Aug. 28 (UPI) -- The Russian military has amassed a fleet of at least 10 warships and two submarines off Syria's northwest coast in preparation for a possible assault on militants in Idlib province, NATO and Syrian military officials said.
A statement from Russia's Defense Ministry on Sunday said two frigates were heading to the Mediterranean Sea. NATO spokeswoman Oana Lungescu, meanwhile, told Haaretz on Tuesday that the navy "has dispatched substantial naval forces to the Mediterranean, including several ships equipped with modern cruise missiles."
Britain's The Independent, citing local Russian sources, said it was the largest naval buildup of Russia's involvement in the Syrian civil war.
"We will not speculate on the intention of the Russian fleet, but it is important that all actors in the region exercise restraint and refrain from worsening an already disastrous humanitarian situation in Syria," Lungescu said.
Russia said the buildup was in response to possible airstrikes by the U.S.-led coalition against Syrian government forces. Spokesman Maj. Gen.

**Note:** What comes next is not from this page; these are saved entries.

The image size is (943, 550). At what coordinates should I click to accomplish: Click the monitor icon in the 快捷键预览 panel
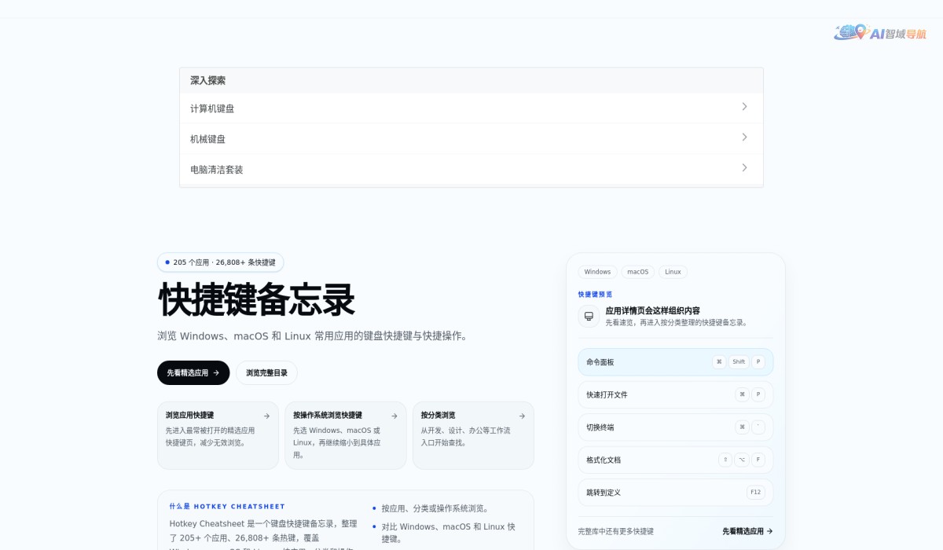(x=588, y=316)
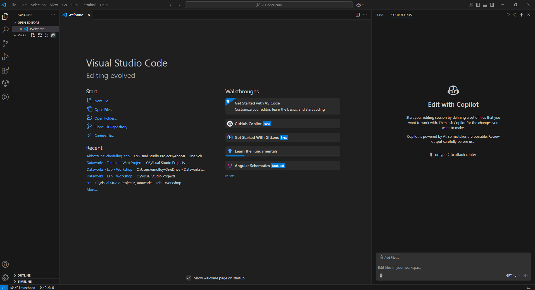Switch to the CHAT tab
The height and width of the screenshot is (290, 535).
tap(381, 15)
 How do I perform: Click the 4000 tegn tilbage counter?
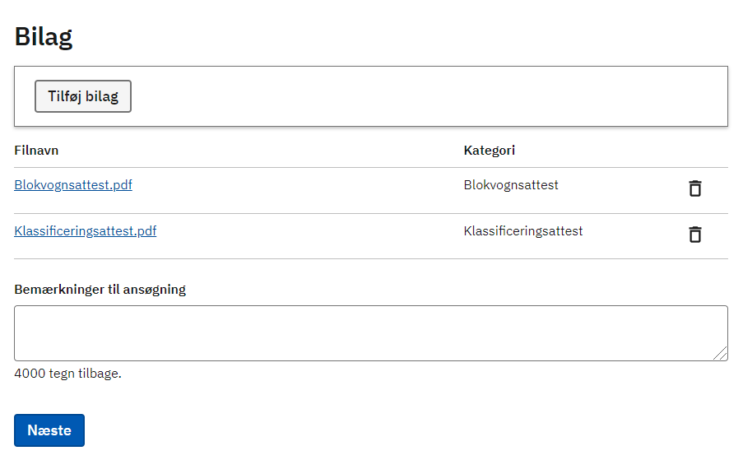[67, 374]
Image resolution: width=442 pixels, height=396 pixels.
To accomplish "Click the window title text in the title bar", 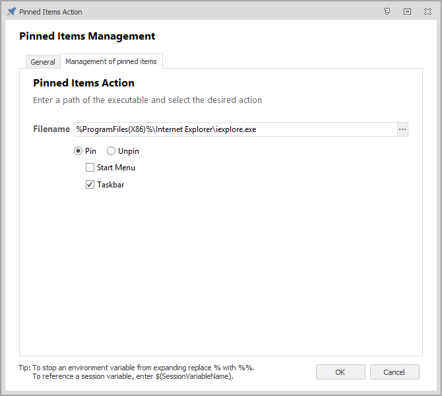I will pos(51,12).
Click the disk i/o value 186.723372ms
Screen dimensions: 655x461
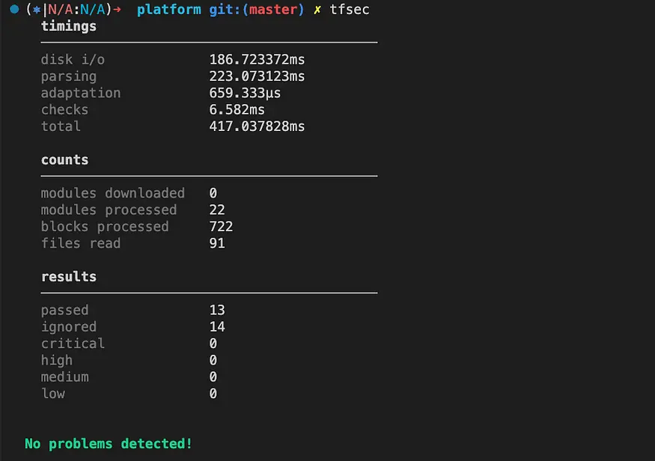(257, 60)
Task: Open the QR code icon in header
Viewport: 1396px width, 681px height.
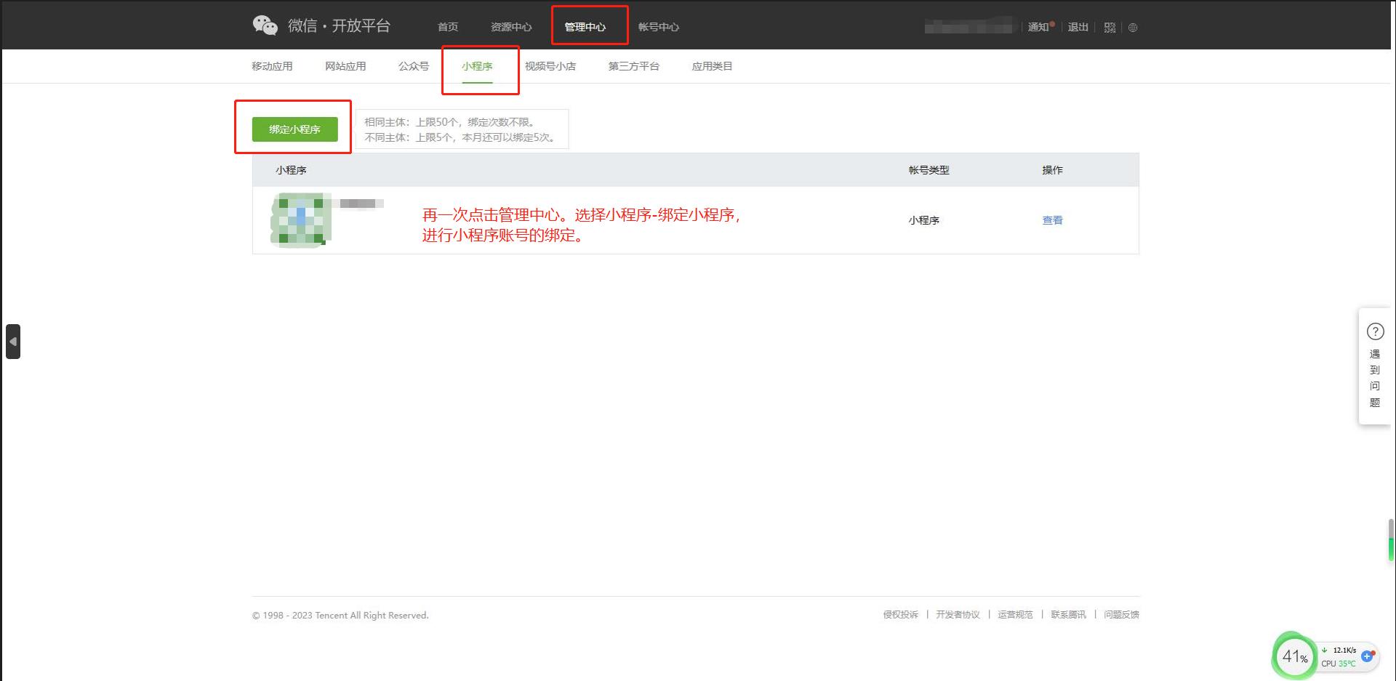Action: coord(1110,28)
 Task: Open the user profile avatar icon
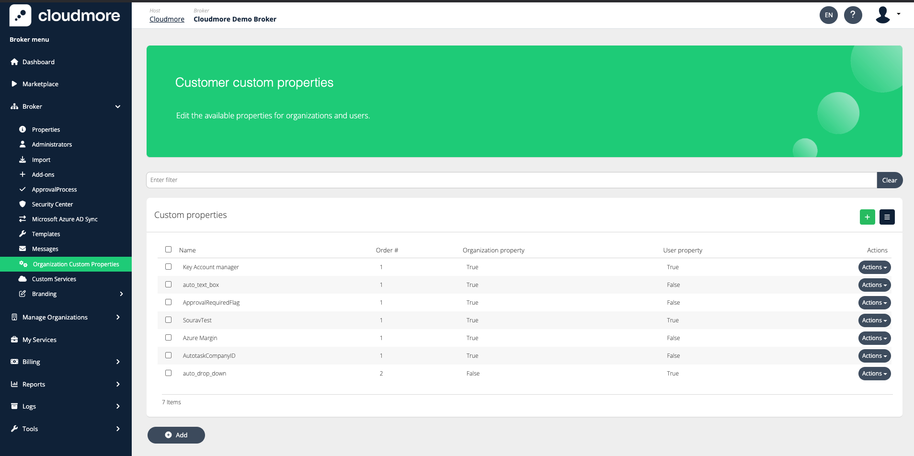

Igor Konashenkov told Sputnik, a Russian state-run news outlet, that rebels in Idlib province were preparing to stage chemical weapon attacks on civilians and blame the regime of President Bashar al-Assad.
"This provocation with the active participation of the British special services will serve as another pretext for the U.S., U.K. and France to conduct a missile strike on the Syrian government and infrastructure," Konashenkov said.
"We now see plans for the Syrian regime to resume offensive military activities in Idlib province," Bolton said. "We are obviously concerned about the possibility that Assad may use chemical weapons again.
"Just so there's no confusion here, if the Syrian regime uses chemical weapons we will respond very strongly and they really ought to think about this a long time."
A U.N. humanitarian official told the Security Council on Tuesday that growing military clashes in northwest Syria's de-escalation zone -- particularly in Idlib province -- threaten about 3 million civilians.
John Ging, director of Operations and Advocacy for the U.N. Office for the Coordination of Humanitarian Affairs, warned of a deterioration of the humanitarian situation, citing airstrikes earlier this months that killed dozens of civilians.